Element and text location data
- - - - -

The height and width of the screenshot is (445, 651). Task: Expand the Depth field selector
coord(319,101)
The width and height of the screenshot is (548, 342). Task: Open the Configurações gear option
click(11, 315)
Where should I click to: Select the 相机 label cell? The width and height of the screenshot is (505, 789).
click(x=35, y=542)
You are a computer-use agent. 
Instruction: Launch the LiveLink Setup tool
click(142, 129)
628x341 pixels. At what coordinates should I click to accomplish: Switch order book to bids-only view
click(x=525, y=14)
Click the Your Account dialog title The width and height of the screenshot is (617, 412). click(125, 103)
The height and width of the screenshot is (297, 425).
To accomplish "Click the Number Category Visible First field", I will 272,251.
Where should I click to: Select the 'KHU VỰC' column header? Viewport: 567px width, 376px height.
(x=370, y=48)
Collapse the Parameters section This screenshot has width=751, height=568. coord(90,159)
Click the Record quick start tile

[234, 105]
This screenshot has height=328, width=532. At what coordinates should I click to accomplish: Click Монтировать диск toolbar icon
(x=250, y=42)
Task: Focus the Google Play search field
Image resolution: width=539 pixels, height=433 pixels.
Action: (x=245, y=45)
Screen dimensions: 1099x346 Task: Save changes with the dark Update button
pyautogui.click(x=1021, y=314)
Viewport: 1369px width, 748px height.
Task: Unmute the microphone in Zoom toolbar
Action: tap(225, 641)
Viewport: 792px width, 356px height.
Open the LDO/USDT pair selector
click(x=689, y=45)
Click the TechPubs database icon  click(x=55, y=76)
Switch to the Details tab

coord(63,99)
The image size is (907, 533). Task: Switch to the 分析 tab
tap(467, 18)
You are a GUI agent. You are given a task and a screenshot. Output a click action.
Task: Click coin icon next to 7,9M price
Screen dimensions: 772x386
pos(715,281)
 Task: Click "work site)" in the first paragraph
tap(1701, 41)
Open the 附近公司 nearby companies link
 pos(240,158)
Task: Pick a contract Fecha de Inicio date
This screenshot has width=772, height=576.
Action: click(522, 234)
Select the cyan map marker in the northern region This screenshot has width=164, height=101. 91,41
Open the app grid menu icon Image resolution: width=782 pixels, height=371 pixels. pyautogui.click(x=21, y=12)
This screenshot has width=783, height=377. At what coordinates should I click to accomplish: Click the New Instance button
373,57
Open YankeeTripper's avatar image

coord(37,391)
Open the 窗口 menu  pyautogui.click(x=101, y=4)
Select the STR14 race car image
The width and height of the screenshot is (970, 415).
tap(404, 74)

- - - - -

## Your task
Can you recast the stretch from the line containing "Collapse the Parameters" through the end of the records as a JSON list of strings, one string per line, with blank lines left out?

## Answer for this exercise
[
  "Collapse the Parameters section This screenshot has width=751, height=568. coord(90,159)",
  "Click the Record quick start tile",
  "[234, 105]",
  "This screenshot has height=328, width=532. At what coordinates should I click to accomplish: Click Монтировать диск toolbar icon",
  "(x=250, y=42)",
  "Task: Focus the Google Play search field",
  "Image resolution: width=539 pixels, height=433 pixels.",
  "Action: (x=245, y=45)",
  "Screen dimensions: 1099x346 Task: Save changes with the dark Update button",
  "pyautogui.click(x=1021, y=314)",
  "Viewport: 1369px width, 748px height.",
  "Task: Unmute the microphone in Zoom toolbar",
  "Action: tap(225, 641)",
  "Viewport: 792px width, 356px height.",
  "Open the LDO/USDT pair selector",
  "click(x=689, y=45)",
  "Click the TechPubs database icon  click(x=55, y=76)",
  "Switch to the Details tab",
  "coord(63,99)",
  "The image size is (907, 533). Task: Switch to the 分析 tab",
  "tap(467, 18)",
  "You are a GUI agent. You are given a task and a screenshot. Output a click action.",
  "Task: Click coin icon next to 7,9M price",
  "Screen dimensions: 772x386",
  "pos(715,281)",
  " Task: Click \"work site)\" in the first paragraph",
  "tap(1701, 41)",
  "Open the 附近公司 nearby companies link",
  " pos(240,158)",
  "Task: Pick a contract Fecha de Inicio date",
  "This screenshot has width=772, height=576.",
  "Action: click(522, 234)",
  "Select the cyan map marker in the northern region This screenshot has width=164, height=101. 91,41",
  "Open the app grid menu icon Image resolution: width=782 pixels, height=371 pixels. pyautogui.click(x=21, y=12)",
  "This screenshot has width=783, height=377. At what coordinates should I click to accomplish: Click the New Instance button",
  "373,57",
  "Open YankeeTripper's avatar image",
  "coord(37,391)",
  "Open the 窗口 menu  pyautogui.click(x=101, y=4)",
  "Select the STR14 race car image",
  "The width and height of the screenshot is (970, 415).",
  "tap(404, 74)"
]